= Work required =
Repeat every line of the listing below exactly, minus the pictures.
=== Begin Enclosure ===
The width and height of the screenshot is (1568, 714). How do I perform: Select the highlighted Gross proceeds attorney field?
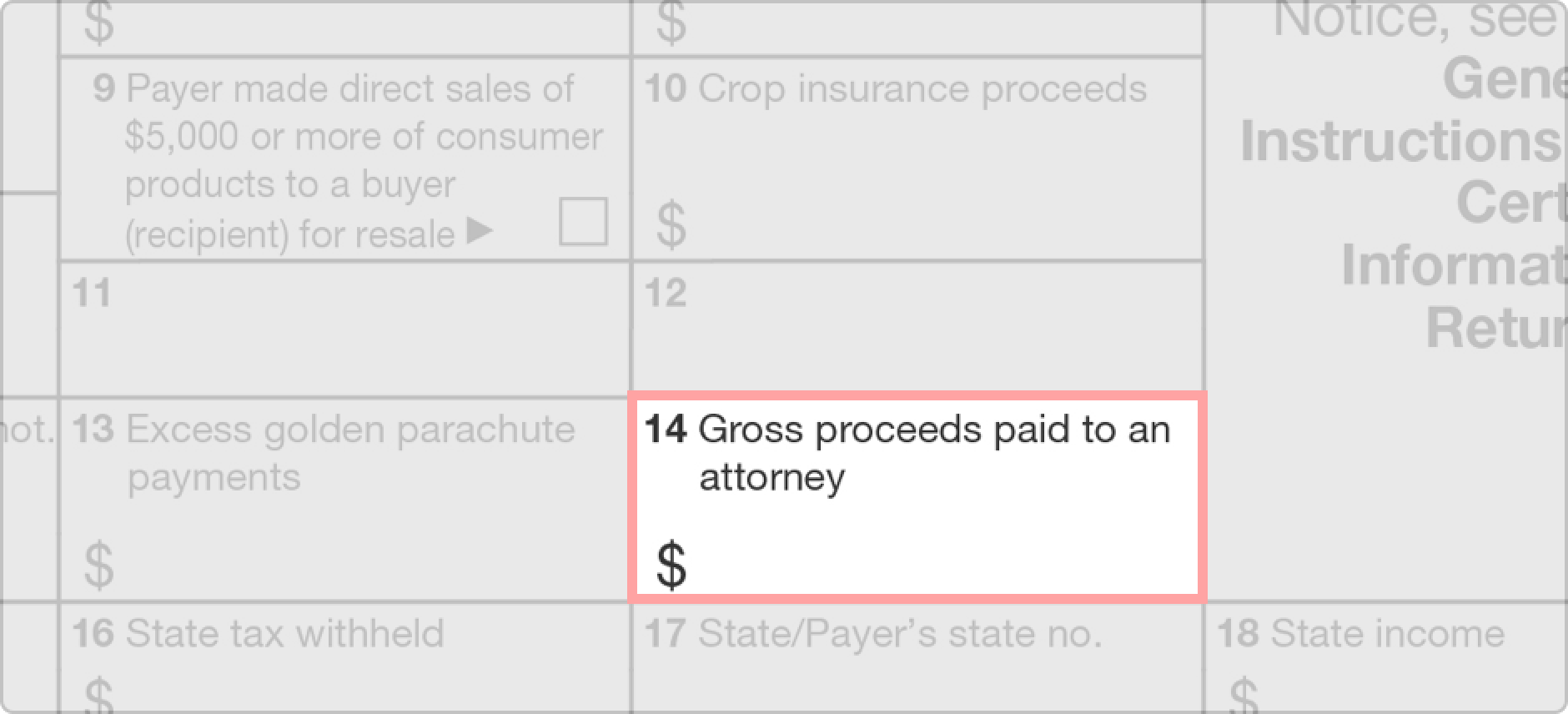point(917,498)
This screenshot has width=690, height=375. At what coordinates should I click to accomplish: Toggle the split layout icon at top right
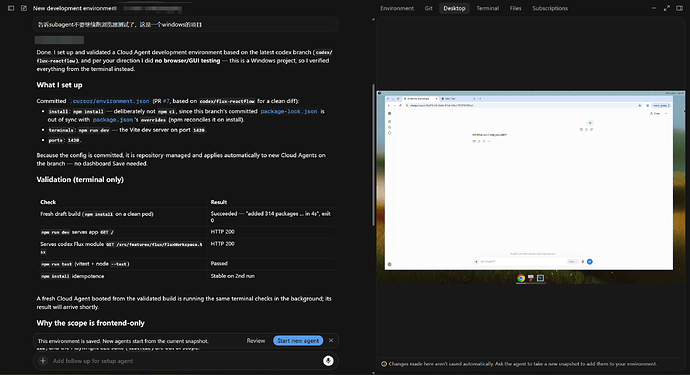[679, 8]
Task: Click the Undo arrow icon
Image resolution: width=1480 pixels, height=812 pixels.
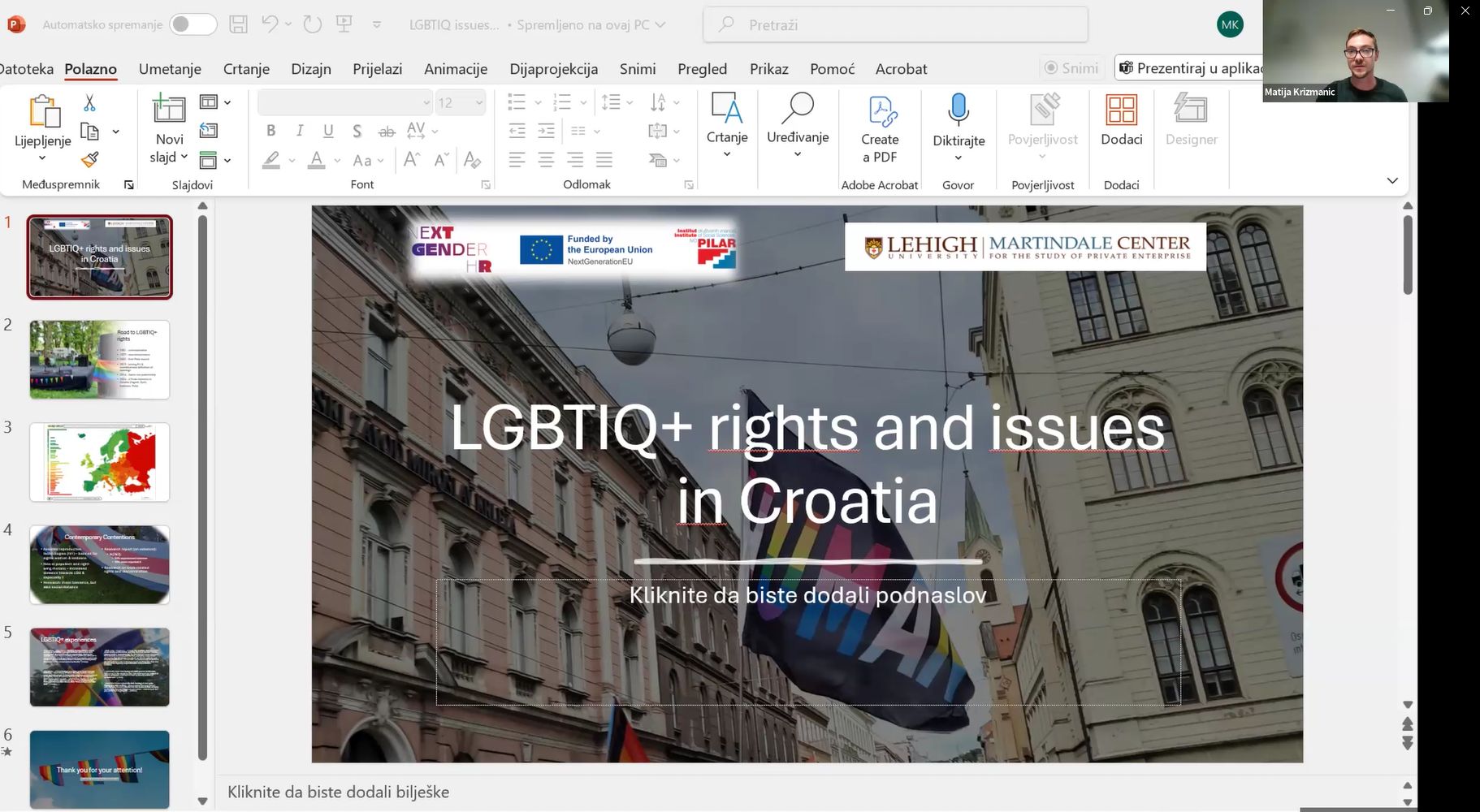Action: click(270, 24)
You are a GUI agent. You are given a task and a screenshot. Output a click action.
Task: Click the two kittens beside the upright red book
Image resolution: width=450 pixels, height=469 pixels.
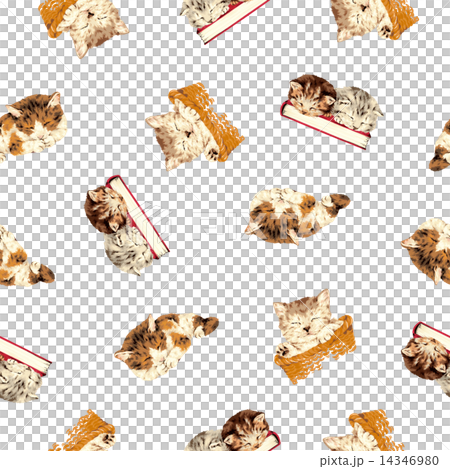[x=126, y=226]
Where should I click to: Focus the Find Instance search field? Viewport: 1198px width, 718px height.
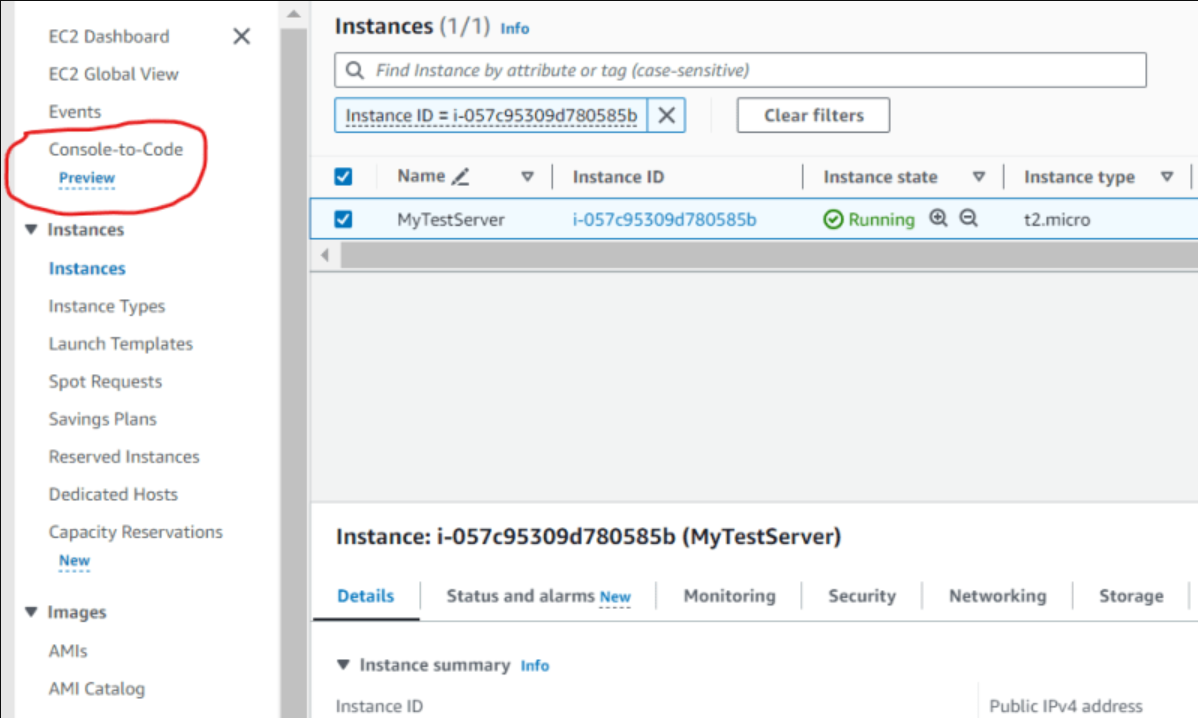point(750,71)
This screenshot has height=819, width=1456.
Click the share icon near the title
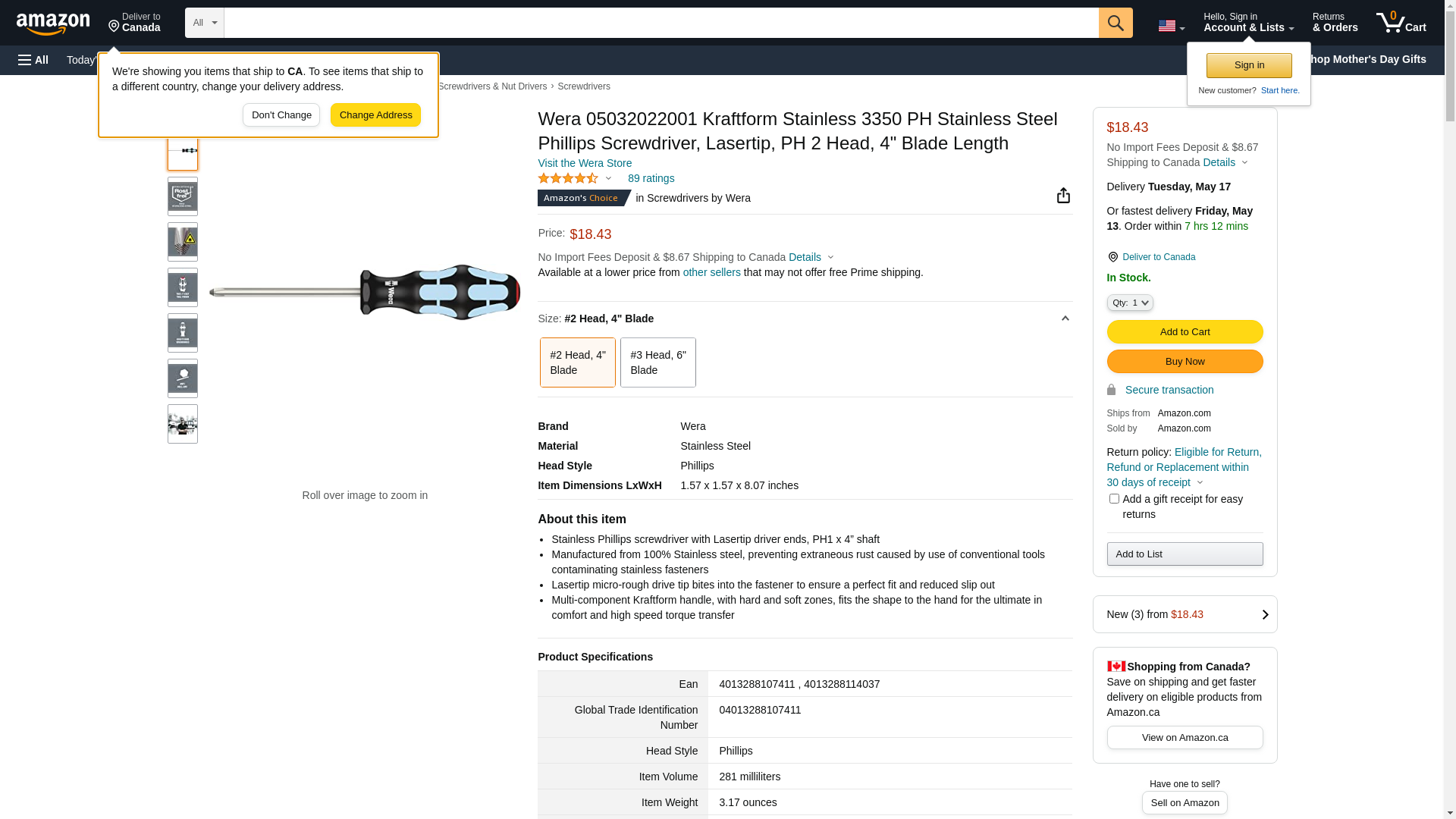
=== End Enclosure ===
= Written answer =
The width and height of the screenshot is (1568, 714). How do I perform: Select the highlighted Gross proceeds attorney field?
point(917,498)
This screenshot has width=690, height=375. At what coordinates should I click to accomplish: Toggle the split layout icon at top right
[679, 8]
Task: Click the Undo arrow icon
Image resolution: width=1480 pixels, height=812 pixels.
Action: click(270, 24)
You are a GUI agent. You are given a task and a screenshot. Output a click action.
Task: Click the two kittens beside the upright red book
Image resolution: width=450 pixels, height=469 pixels.
[x=126, y=226]
Where should I click to: Focus the Find Instance search field? Viewport: 1198px width, 718px height.
point(750,71)
This screenshot has height=819, width=1456.
Click the share icon near the title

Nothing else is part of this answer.